Dental care is vital to Texans
Imagine that you’re 67 years old and you wake up with a severe toothache. You can’t sleep. You know you might need a root canal or something even more invasive, but you just can’t afford it. You don’t have dental insurance and while you have Medicare, it doesn’t pay for most dental services.
This is a possible scenario for many of the 4.6 million people enrolled in Medicare in Texas, the federal program that provides health coverage for seniors and folks with long-term disabilities. It’s also a concern for millions of working poor Texans who aren’t covered by other social programs.
Since Medicare’s inception, lawmakers haven’t deemed dental care as vital as medical health care. That myth has since been dispelled.
Dental care not only relates to crowns, root canals, dentures and tooth replacement that seniors –and anyone–might need at some point in their lives. It can also prevent the risk that untreated cavities could lead to abscesses and spread disease to other vital organs. In some cases, those conditions can even be fatal. Dental care is health care, but still, Congress ignores pleas to add it to Medicare.
In Tarrant County, about one in five residents younger than 65 does not have health insurance, reporter Ciara McCarthy noted in a story on a free medical and dental clinic that recently provided desperately needed services to residents. That number will only grow because thousands of county residents will lose Medicaid health insurance coverage as pandemic exemptions are lifted and state officials scrutinize enrollees for eligibility.
Texas Medicaid provides dental benefits to people who qualify, but like everything in the program, state leaders have been stingy with care. Medicaid covers pregnant women, children, people with disabilities or families with disabilities, and seniors who need help filling Medicare’s gaps. That’s a fraction of the population of Texas — and it leaves out a lot of people who work hard and contribute but don’t get employer benefits.
In Fort Worth, the need for extensive dental assistance is clear: at the Southwestern Baptist Theological Seminary, people waited up to 13 hours to be seen at a clinic hosted with the UNT Health Science Center. The roaming clinic, Remote Area Medical, which came to Fort Worth for its third visit, gets assistance from local health care professionals who donate their time and expertise.
Some of the patients hadn’t received medical care in years because they lacked insurance or funds. Others were given brand new, chronic diagnoses, because so much time had gone by since they’d had proper medical or dental care.
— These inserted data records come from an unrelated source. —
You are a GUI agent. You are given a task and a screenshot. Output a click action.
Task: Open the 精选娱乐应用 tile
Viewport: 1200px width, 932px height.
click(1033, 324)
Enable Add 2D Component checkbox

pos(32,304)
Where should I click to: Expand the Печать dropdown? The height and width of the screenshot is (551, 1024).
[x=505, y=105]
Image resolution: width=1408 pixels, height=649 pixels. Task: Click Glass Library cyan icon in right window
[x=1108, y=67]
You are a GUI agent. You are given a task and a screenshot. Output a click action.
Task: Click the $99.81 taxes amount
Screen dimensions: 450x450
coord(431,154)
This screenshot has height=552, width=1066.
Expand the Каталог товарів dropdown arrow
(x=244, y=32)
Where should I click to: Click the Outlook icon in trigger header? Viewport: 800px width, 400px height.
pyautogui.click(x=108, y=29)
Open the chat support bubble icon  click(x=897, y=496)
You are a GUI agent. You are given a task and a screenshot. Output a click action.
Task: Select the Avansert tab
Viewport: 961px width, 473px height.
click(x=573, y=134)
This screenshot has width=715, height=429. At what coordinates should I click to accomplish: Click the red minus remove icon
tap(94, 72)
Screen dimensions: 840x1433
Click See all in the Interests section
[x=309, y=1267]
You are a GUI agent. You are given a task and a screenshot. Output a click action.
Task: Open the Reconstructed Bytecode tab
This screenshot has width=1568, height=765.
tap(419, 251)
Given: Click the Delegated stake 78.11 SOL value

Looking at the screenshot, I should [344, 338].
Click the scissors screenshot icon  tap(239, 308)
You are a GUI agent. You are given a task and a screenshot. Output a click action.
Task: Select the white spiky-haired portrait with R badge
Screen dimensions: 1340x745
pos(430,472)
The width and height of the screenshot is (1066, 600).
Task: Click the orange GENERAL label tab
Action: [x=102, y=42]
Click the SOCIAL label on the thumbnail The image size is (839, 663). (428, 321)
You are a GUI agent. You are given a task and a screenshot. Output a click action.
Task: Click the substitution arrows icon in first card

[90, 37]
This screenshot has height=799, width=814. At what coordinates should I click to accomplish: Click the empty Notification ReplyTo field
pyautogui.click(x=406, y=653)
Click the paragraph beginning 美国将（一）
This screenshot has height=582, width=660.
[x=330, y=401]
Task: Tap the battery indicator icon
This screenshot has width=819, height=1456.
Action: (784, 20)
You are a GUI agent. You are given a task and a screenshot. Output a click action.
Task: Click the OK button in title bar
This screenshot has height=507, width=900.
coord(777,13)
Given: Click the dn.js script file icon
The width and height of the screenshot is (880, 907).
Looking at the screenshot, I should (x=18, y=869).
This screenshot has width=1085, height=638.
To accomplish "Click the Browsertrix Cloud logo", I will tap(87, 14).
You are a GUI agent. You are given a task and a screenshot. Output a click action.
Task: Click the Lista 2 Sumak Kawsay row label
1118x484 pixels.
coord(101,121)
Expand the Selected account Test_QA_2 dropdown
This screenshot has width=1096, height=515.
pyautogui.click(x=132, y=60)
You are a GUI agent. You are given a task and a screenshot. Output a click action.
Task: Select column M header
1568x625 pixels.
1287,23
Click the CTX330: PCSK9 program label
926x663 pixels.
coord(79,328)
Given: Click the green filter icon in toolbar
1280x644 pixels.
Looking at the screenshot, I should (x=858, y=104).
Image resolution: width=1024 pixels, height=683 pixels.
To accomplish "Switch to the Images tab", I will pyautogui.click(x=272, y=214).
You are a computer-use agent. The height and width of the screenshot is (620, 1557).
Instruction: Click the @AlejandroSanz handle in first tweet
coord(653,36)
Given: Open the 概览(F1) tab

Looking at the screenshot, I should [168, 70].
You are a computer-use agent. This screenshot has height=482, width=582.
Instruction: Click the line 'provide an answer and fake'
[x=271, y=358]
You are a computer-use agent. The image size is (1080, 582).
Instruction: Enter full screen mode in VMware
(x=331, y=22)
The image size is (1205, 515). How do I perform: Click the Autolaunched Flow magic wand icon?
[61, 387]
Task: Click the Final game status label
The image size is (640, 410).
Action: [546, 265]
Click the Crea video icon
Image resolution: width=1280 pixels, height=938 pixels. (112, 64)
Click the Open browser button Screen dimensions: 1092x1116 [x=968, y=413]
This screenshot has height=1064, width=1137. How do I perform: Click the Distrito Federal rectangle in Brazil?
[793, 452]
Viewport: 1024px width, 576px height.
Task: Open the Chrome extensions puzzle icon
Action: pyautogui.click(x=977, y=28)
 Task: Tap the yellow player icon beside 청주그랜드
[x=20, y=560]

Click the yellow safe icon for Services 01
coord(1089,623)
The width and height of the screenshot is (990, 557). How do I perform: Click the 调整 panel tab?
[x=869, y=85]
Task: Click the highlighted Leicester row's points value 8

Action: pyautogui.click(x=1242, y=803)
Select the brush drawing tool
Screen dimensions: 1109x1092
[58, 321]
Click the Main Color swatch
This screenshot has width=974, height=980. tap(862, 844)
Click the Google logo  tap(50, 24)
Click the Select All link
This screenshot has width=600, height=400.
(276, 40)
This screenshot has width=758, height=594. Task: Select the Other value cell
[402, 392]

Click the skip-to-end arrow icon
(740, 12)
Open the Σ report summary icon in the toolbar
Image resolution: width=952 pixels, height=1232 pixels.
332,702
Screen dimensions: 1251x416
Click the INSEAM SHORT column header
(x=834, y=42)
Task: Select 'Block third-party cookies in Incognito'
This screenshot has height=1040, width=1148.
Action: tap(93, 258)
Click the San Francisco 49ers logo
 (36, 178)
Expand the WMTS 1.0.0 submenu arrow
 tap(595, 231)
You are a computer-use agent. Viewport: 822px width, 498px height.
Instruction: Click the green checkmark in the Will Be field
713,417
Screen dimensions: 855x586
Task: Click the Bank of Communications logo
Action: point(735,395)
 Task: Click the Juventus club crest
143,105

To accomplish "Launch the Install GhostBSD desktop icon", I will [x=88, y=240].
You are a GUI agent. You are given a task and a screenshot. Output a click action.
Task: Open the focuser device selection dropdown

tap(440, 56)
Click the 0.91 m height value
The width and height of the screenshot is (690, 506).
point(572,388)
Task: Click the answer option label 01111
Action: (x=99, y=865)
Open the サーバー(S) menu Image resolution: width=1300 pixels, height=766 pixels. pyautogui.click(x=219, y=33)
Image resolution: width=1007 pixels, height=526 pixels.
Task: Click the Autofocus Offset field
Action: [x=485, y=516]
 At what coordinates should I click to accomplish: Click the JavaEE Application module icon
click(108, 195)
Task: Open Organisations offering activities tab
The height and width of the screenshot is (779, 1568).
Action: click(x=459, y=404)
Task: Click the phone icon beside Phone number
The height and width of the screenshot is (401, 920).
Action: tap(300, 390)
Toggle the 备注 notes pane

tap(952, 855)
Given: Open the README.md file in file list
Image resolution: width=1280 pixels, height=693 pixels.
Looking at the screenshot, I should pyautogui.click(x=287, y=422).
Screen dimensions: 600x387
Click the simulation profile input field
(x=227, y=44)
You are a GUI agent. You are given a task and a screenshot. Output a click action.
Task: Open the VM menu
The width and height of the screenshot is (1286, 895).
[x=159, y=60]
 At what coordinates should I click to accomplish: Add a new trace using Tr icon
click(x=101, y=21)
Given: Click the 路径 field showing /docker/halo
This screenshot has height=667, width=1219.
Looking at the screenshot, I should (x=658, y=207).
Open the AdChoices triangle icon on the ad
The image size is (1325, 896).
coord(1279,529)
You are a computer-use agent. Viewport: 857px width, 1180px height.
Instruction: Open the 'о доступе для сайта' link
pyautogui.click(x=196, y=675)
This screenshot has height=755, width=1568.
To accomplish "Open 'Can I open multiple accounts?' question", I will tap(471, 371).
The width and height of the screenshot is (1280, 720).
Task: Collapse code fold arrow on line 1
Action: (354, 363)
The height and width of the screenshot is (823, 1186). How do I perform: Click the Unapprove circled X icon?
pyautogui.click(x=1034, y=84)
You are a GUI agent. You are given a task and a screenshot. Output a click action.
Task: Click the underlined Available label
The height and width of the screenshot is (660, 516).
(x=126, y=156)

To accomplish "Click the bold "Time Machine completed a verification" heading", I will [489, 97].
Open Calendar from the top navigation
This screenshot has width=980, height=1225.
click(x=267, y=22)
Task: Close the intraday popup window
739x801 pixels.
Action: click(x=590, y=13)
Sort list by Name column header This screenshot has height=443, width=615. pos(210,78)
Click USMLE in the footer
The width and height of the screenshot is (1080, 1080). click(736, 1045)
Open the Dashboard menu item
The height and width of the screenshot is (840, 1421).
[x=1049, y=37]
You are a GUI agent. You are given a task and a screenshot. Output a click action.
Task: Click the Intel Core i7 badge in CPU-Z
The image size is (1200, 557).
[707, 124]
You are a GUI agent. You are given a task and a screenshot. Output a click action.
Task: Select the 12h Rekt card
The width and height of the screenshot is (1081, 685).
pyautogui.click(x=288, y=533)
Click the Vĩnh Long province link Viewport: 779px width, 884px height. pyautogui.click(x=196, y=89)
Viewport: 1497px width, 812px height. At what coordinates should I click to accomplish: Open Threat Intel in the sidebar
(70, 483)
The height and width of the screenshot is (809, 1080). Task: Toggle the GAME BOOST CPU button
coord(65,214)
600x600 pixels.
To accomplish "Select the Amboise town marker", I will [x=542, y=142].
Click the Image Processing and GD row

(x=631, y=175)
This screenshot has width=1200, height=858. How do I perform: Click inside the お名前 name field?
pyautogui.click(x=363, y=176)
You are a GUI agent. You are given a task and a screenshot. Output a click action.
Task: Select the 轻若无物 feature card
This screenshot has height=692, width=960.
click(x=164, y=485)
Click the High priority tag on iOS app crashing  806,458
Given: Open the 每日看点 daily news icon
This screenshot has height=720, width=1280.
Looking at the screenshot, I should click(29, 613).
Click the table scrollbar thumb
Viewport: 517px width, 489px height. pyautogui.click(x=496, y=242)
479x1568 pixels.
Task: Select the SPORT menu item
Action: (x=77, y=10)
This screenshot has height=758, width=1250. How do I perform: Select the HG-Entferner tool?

This seems like a travesty in America. We don’t advocate for universal government healthcare by any means and goodness knows, we’re taxed enough as it is. But this is basic healthcare we’re talking about, not throwing money at programs for people for frivolous things.
Gov. Greg Abbott and Lt. Gov. Dan Patrick have steadfastly stood against accepting expanded federal Medicaid benefits, even as local leaders, business and civic groups, and medical groups across the board tout the need. A small state investment would draw nearly a tenfold federal windfall, helping struggling rural hospitals and potentially millions of Texans.
Abbott, Patrick and other conservative leaders are right to be concerned about the program’s longterm sustainability. But Texas is flush with cash and could help a considerable number of people now. There’s always a hypothetical problem down the road to use as an excuse for inaction. But even in a worst-case scenario, in which the state has to scale back benefits, many people could be healthier in the meantime, and that’s a boon to the state.
Adding dental benefits, including preventative, routine, and emergency procedures, would help avoid even costlier problems later, even if only applied to the poorest enrollees in Medicaid and Medicare. Dental screenings can detect issues with diabetes and high blood pressure that, when addressed, vastly improve overall health.
Meanwhile, the Fort Worth community, combining private and public resources, must continue to come together to help. More free clinics such as the one offered at Southwestern Baptist Theological Seminary would be a good target for philanthropic investments. And we’d see the benefits right away in pain-free smiles that have been hidden for far too long.